**Brief**
Copy out every line of the data that has the word "file" somewhere in it.

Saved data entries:
━━━━━━

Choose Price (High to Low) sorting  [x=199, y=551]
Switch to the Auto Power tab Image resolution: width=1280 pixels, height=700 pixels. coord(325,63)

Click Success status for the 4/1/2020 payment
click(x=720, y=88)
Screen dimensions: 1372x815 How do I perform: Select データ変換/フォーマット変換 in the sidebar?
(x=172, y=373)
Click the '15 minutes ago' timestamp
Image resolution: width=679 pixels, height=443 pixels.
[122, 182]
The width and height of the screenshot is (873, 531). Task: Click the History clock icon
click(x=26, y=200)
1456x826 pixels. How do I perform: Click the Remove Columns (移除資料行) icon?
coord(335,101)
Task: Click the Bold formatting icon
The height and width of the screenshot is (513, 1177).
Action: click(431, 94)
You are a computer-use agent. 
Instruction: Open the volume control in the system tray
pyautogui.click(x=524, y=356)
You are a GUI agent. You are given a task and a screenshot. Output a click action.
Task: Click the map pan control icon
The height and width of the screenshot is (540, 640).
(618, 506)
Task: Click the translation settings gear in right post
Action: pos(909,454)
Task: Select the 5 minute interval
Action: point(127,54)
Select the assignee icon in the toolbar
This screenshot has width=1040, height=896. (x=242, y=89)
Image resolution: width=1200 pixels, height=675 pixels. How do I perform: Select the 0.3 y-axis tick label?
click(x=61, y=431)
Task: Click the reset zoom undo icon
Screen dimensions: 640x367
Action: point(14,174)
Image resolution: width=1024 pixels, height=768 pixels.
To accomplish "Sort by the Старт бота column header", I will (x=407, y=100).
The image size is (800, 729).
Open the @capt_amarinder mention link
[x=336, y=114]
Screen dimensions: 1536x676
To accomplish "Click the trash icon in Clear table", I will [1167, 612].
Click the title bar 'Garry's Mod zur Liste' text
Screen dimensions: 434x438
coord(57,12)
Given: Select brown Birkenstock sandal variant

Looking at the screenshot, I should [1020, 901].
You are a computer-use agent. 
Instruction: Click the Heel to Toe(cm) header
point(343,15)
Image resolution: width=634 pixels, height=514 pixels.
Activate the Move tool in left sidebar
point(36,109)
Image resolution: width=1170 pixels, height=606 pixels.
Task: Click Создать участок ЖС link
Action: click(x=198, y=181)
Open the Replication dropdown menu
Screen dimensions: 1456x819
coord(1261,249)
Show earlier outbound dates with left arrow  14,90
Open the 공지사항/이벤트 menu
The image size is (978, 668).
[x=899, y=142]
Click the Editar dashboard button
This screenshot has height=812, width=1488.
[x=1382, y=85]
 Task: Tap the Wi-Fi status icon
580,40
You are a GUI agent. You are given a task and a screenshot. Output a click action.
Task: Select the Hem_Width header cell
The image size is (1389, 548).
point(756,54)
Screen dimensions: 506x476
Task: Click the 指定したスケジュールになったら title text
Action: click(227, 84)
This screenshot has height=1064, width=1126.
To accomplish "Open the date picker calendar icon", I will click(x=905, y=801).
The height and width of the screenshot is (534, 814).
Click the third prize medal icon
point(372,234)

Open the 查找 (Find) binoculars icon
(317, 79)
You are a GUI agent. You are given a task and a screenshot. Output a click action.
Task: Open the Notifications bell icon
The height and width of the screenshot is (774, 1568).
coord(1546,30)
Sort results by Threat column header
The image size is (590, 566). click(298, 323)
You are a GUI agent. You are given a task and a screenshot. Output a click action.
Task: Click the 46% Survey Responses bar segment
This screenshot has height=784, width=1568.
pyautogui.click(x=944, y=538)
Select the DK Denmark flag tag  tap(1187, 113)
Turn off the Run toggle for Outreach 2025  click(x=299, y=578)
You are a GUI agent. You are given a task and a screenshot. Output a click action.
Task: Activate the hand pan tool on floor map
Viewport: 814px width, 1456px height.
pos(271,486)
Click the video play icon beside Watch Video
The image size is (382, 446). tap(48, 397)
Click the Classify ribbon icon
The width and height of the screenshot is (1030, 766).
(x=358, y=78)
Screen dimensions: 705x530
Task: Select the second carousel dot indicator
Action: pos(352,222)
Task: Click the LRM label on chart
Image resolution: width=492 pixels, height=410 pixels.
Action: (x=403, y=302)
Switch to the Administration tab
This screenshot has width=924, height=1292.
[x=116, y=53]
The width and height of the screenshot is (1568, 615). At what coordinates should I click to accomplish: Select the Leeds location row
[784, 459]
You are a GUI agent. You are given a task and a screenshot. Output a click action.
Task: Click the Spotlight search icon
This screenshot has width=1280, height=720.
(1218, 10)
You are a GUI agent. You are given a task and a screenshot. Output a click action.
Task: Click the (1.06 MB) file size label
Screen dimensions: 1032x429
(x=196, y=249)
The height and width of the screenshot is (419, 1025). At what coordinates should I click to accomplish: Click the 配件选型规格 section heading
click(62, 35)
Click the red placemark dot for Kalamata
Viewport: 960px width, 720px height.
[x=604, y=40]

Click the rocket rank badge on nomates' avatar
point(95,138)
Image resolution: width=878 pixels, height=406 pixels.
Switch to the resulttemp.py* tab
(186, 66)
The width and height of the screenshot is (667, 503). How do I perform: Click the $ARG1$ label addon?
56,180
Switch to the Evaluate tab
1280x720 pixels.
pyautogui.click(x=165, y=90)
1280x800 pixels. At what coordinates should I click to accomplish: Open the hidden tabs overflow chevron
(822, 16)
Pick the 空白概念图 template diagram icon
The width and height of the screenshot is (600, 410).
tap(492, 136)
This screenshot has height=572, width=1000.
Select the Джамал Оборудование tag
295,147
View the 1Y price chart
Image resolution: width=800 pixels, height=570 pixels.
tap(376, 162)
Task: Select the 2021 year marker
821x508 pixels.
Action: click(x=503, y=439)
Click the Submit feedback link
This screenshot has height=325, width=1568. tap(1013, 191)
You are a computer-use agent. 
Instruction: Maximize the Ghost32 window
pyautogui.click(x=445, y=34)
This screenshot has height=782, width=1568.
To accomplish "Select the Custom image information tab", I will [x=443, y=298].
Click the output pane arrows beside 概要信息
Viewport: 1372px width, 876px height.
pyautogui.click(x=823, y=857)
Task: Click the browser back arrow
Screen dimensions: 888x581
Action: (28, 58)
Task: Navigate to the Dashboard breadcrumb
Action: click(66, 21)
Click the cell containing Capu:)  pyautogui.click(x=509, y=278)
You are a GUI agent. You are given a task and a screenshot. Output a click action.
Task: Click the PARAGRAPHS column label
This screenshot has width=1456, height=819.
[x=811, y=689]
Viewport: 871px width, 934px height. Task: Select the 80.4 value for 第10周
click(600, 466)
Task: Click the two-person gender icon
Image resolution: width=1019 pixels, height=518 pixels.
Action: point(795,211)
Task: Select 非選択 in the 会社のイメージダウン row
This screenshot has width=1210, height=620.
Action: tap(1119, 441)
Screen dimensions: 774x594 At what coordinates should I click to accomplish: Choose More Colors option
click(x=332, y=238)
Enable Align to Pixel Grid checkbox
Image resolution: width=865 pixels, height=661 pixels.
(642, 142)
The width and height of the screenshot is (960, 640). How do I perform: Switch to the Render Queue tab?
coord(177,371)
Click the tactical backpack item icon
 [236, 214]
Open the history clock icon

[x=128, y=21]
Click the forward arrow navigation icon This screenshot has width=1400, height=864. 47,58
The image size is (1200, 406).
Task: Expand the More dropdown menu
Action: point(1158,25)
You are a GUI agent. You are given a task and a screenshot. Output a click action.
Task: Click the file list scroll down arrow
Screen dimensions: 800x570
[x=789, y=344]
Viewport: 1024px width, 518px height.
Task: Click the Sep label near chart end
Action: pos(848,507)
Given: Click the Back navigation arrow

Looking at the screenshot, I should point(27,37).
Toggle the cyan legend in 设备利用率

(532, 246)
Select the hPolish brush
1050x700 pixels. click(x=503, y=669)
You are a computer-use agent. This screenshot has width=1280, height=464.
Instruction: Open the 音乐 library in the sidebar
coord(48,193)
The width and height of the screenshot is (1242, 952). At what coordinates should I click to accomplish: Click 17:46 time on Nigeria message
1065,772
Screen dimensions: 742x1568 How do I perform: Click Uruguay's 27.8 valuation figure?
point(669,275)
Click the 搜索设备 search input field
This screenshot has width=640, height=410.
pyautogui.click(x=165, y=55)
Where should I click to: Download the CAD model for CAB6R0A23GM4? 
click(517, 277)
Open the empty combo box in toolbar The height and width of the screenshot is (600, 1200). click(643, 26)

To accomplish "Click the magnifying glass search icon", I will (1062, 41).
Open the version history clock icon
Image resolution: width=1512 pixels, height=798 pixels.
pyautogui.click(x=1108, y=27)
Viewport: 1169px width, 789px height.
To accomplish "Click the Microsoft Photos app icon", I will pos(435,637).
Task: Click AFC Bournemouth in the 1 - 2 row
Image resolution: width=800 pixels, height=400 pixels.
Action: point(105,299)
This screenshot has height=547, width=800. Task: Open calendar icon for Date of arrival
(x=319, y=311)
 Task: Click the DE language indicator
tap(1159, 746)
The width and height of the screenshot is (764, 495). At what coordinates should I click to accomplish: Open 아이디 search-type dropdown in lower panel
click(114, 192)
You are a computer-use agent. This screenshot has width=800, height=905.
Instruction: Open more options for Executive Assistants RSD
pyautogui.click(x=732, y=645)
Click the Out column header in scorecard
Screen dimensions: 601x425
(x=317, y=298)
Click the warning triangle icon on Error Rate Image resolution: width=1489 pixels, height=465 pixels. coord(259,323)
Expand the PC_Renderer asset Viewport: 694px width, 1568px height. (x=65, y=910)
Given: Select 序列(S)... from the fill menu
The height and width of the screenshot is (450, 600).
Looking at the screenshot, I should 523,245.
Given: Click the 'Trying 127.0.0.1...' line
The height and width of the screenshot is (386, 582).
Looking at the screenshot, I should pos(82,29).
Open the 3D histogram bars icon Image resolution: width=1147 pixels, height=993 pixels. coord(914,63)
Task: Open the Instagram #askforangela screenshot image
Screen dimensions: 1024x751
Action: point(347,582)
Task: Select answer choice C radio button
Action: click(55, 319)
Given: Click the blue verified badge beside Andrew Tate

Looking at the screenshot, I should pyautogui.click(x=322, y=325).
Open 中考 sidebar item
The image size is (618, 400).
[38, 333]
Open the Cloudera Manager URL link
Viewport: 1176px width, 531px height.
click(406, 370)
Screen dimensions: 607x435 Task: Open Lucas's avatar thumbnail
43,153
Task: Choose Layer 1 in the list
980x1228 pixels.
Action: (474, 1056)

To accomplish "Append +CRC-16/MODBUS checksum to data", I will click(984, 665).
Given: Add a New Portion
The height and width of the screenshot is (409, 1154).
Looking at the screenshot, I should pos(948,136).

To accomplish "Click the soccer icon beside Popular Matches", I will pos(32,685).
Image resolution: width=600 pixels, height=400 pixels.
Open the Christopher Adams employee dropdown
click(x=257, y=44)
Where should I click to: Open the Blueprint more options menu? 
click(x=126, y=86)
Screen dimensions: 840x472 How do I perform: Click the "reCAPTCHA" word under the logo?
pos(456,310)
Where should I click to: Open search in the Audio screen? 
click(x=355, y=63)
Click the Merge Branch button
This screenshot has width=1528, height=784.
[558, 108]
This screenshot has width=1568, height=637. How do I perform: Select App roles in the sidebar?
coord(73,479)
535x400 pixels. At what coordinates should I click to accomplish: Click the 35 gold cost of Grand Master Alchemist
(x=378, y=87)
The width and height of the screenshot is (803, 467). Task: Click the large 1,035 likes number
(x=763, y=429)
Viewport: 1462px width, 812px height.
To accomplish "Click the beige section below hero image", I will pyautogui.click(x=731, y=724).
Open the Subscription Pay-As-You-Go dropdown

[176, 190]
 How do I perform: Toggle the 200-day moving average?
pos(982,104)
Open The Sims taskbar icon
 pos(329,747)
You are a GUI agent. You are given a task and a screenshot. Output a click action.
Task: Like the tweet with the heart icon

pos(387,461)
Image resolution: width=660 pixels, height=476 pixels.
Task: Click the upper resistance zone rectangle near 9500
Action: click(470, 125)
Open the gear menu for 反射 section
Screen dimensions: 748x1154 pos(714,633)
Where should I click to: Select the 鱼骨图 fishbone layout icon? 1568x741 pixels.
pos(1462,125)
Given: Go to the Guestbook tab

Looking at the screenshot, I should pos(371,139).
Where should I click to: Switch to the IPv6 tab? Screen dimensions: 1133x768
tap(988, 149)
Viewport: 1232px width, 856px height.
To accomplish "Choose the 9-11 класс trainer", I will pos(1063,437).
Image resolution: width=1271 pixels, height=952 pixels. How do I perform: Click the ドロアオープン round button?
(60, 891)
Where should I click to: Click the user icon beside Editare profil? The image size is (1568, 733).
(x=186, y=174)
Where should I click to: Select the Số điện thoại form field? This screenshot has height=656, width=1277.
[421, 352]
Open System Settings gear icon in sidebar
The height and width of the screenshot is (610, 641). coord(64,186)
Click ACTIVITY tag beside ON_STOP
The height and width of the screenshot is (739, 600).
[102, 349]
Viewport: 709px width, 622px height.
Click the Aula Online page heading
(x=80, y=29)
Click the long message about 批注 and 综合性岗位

━━━━━━

**Task result**
Task: Click the (1.06 MB) file size label
Task: Click the file list scroll down arrow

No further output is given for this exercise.